Inflation is, generally, caused by too much money chasing too few goods. Interest rates are, generally, used as a tool to control the ups and downs of the economy. Raising interest rates makes it more expensive to borrow money, and thus more expensive to invest/spend money. On the large scale, this slows down economic activity, reduces demand for everything, and brings inflation down.

Inflation is rarely caused by discretionary spending (although the post-covid income boom + still-slow supply lines was part of it), but interest rates aren’t moved to change discretionary spending. They affect bank loans, mortgages, and most of all, the loans businesses take out to invest elsewhere.

Anonymous 0 Comments

You’re referring to what people are calling “greed-flation”, which is when a business takes advantage of the economic environment to raise prices without any sort of supply chain reason to do so. This is certainly happening, but it is a *response* to actual inflation, not the driving force behind it.

Inflation initially happened for boring, regular reasons, like supply chain issues and an injection of “cheap” money into economies around the world. It’s actually a textbook example of inflation: the supply chain got hit with a shock in a few key places (you may remember building materials were sky high, then computer chips) which had a ripple effect throughout the economy. Things get more expensive due to regular old supply and demand.

The textbook response is to “slow down” the economy by increasing interest rates so that you don’t get an inflation death spiral. If money is more expensive to get a hold of (bank loans, credit card rates, all way up), you are incentivizing people to hold onto their cash instead of spending it. This directly combats the inflationary environment of “spend now before it becomes even more expensive!”.

Again, it is correct to say that greed-flation is amplifying the effects of normal inflation and making things worse, but it is not the main reason these things are happening, and the government is not wrong for raising the rates.

Anonymous 0 Comments

TLDR – The government has no direct control of the interest rate. What they have control of is how much money they print. Every week, government prints a certain amount of money. Then, there is an auction where supply and demand figures out what the interest rate will be.
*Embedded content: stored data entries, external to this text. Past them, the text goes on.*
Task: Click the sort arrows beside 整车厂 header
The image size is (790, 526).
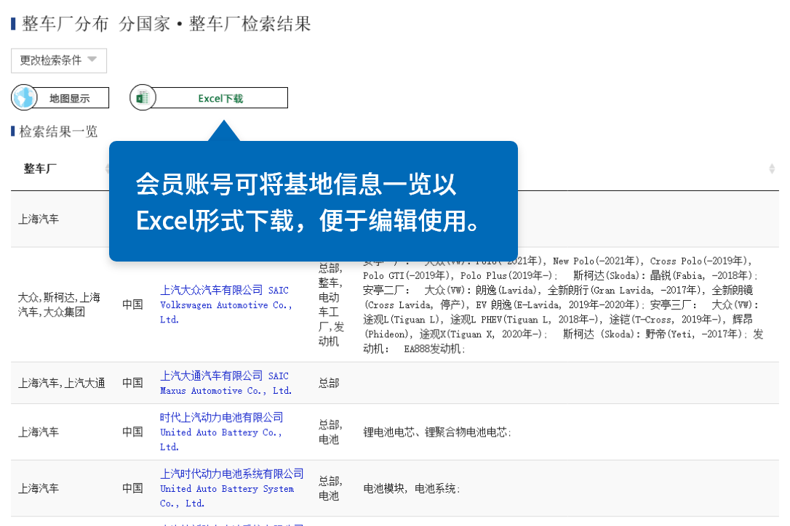Action: click(107, 169)
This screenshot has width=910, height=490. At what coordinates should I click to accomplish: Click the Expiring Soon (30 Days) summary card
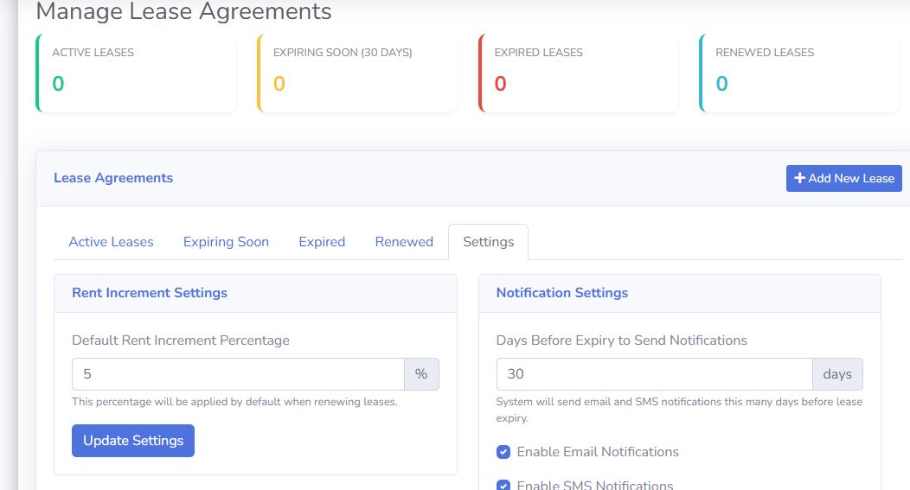(x=357, y=73)
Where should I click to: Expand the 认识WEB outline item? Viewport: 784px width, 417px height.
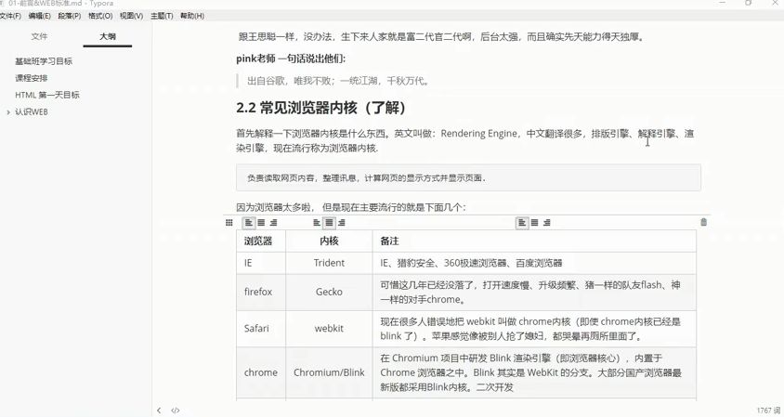tap(8, 111)
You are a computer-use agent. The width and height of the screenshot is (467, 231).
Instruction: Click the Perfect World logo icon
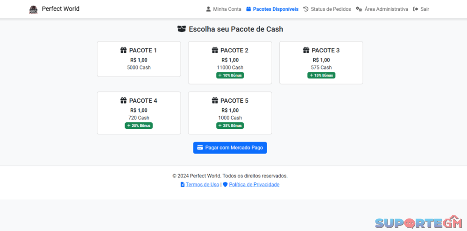pyautogui.click(x=33, y=9)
If too much was printed, the interest rate is lower. If they print less, the interest rate is higher. That printed money is then used by the government for stuff like government workers, contracts, payments like social security, etc.

Because government has no direct control of the interest rate, multiple things happening at the same time can result in the temporary appearance that printing money is not the cause of inflation. Politicians are eager to convince you of that so they can print more. If you had a money printer, you would benefit by convincing everyone else that printing money for yourself will not cause inflation.

With all else being equal, inflation is not possible if no new money is printed. But not all else is equal. For example, if US govt stopped printing all money tomorrow, inflation can still increase if other countries decide to dump US bonds. But things like this is temporary because other countries have a limited number of US bonds and the contribution towards inflation for this method has a maximum impact.